The Single Euro Payment Area, or SEPA, is a payment area covering all the member states of the European Union plus Iceland, Liechtenstein, Monaco, Norway and Switzerland that allows private and corporate customers and public sector institutions to initiate and receive electronic payments in euros without differentiating between cross-border and domestic payments. This means that payments in euros to any European Union country are domestic payments in terms of speed and price, though it should be noted that when payments are made to another country, the costs of the transfer should be shared i.e. the payee and payer each pay the fees charged by their own bank. SEPA is intended to make payment solutions for all European Union residents, companies and institutions simpler, faster, safer and cheaper for consumers and companies, so all that will be needed is a bank account and payment card based in one country. This helps in promoting further European integration.

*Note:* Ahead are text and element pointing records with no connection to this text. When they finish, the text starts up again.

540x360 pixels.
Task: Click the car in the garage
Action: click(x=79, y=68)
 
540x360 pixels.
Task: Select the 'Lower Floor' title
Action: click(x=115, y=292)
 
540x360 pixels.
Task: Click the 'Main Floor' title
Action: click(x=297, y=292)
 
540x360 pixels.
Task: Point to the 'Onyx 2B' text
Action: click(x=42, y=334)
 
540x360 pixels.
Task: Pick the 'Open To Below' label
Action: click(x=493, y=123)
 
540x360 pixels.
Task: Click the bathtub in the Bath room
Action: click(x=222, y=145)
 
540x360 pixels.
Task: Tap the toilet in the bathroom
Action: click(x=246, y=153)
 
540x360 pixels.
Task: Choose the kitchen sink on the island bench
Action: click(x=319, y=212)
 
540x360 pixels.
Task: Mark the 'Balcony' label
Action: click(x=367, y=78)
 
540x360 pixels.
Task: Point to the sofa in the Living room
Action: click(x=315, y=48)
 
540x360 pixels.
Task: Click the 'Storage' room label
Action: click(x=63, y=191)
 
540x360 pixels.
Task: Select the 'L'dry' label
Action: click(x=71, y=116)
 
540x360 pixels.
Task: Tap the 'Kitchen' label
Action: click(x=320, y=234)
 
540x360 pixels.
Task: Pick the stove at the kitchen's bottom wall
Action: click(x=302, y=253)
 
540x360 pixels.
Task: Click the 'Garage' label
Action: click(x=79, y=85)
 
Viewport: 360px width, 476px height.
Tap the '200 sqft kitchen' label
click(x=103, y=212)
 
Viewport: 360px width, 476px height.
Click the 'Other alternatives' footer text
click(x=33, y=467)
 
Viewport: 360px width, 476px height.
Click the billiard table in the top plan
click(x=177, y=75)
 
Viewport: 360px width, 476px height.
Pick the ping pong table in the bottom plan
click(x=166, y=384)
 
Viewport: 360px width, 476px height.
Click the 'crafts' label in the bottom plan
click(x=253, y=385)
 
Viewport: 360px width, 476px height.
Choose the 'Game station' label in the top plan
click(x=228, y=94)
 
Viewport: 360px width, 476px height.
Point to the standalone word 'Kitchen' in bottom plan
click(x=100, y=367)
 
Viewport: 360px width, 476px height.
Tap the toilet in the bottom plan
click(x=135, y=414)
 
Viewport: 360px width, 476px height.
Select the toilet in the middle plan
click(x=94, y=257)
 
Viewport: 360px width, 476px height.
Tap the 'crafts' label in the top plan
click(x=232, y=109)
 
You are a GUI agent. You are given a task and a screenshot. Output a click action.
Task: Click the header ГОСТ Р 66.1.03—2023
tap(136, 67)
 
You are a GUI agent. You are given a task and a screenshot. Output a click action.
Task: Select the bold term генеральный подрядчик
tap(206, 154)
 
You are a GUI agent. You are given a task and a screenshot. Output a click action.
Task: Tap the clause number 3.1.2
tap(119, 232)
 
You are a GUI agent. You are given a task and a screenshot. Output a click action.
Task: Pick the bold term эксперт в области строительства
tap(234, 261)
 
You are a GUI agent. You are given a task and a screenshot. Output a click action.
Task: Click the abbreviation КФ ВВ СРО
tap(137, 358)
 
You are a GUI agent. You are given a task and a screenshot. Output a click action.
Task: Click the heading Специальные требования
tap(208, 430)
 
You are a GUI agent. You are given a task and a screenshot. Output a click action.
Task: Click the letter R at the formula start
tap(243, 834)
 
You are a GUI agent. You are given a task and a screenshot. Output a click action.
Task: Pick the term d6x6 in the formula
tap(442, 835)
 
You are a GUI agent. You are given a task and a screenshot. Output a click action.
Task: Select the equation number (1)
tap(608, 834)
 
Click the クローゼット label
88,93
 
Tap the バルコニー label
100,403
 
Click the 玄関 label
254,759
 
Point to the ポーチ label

SEPA and its euro payments need everyone to have the same
- legal rules
- technical standards
- payment instruments like credit transfers, direct debits and cards
- rules for the infrastructures that process payments
- business practices
The migration to SEPA has brought about several changes. Since 1 February 2014, everyone in Estonia has had to use their 20-digit international bank account number (IBAN). At the same time the domestic direct debit system has been stopped and it has been replaced by e-invoice standing orders. Large companies that make bulk payments had to update their databases and their business and accounting software to fit with the ISO 20022 XML messaging format.